SANAT tarihi hocası ve Brüksel’deki TR PLUS-Avrupa’da Türkiye Merkezi kurucularından olan otuz yıllık dostum Jacqueline Gerard, 13 yıl aradan sonra İstanbul’a yeniden geldi.
İlk kez 1976’da gördüğü Türkiye’yi Konya’sından Göreme’sine, Kaş’ından Ankara’sına, doğusundan batısına oldukça iyi tanıyan ve seven arkadaşımıza kısaca Zaza deriz. 20 yıl kadar önce kızının vaftiz annesi olmam için koyu Katolik bir papazı ikna becerisini göstermiş olan Zaza’nın İstanbul izlenimleri Sultanahmet Meydanı ve civarından başladı.
İlk akşam eve döndüğünde "Başı örtülüler artmış" dedi Zaza, ama bu seferkiler 13 yıl öncesine göre farklıydı: "Eskiden köylü olduklarını düşündüğüm ailede erkek önden yürürdü, kadınlar ise peşinden. Şimdiki örtülü çiftler el ele tutuşuyorlar, öpüşenlerini bile gördüm" diye ekledi. Ayrıca Ayasofya’nın avlusunda birbirlerine sarılıp fotoğraf çektiren örtülüleri de görmüştü Zaza ve ortaya "İslam’da resim yasağı kalktı mı?" sorusunu attı. Türbanlıların pofur pofur sigara tüttürmesinden de ayrıca etkilenmişti.

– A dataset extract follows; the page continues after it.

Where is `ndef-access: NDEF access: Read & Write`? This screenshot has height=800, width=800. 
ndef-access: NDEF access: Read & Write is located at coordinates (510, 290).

Topkapı Sarayı Hırka-i Saadet Dairesi’nde günün her saati camekana oturtulan hafız tarafından Kuran okunması da Zaza için bir yenilikti. 1517’den halifeliğin kaldırıldığı 1924 yılına kadar süren bu geleneğin yeniden başlatıldığını öğrenmişti.
Tekrar başa dönüp, "Başörtülü kadınlar eskisine göre çoğalmış" diye hayıflanmayı sürdürdü.
* * *
Beş gün boyunca İstanbul’un altını üstüne getiren Zaza’ya son akşam Develi’de kebap yerken "Başka neler farklı?" diye sorunca önüme uzun bir liste çıkardı.
Belçikalı arkadaşımın gözlemlerine göre; 13 yıl öncesine göre İstanbul’da refah gözle görülür biçimde artmış.
Erkeklerin bıyıkları yok olmuş.
Sokaklar ve caddeler çok daha bakımlı ve temiz.
Yarım kalmış inşaatlar azalmış.
Erkeklerde ceket-kasket ikilisi maziye karışmış.
Eskiden çok çirkin olan yeni binalar şimdi mimari olarak daha özenli yapılıyormuş.
* * *
13 yıl öncesine göre daha daha neler değişmiş? Zaza’yı dinlemeye devam ediyoruz:
Şehrin umumi tuvaletlerinde pisliklere basıp ayağınızın kayacağından korkardınız, şimdi fayanslar pırıl pırıl olmuş.
Artık İstanbul’da çok daha az klakson sesi var.
Taksiler kılık değiştirmiş, her taraftan sallanan süsler kalkmış, içinden pire zıplayacağını düşündüren pelüş kılıflar yok olmuş.
Fakat İstanbul’da değişmeyen şeyler de vardı.
Şehirdeki son gününde onu tekrar Topkapı Sarayı’na gönderdik. Dönüşte ilk kez yalnız taksiye binecekti. Taksicinin yanından aradı, misafirimizi Gayrettepe metrosunda indirmesini, oradan alacağımızı söyledik.
Taksici Zaza’yı Gayrettepe yerine Mecidiyeköy’de indirmiş. Saatle oynayıp 15 YTL’lik yol için de 75 YTL’sini "çarpmış".
Topkapı Sarayı önünde sotaya yatıp turist kazıklayan bu şöför arkadaşı tebrik ediyorum. Arkadaşımıza bu şehirde değişmeyen şeyler olduğunu da kanıtladı.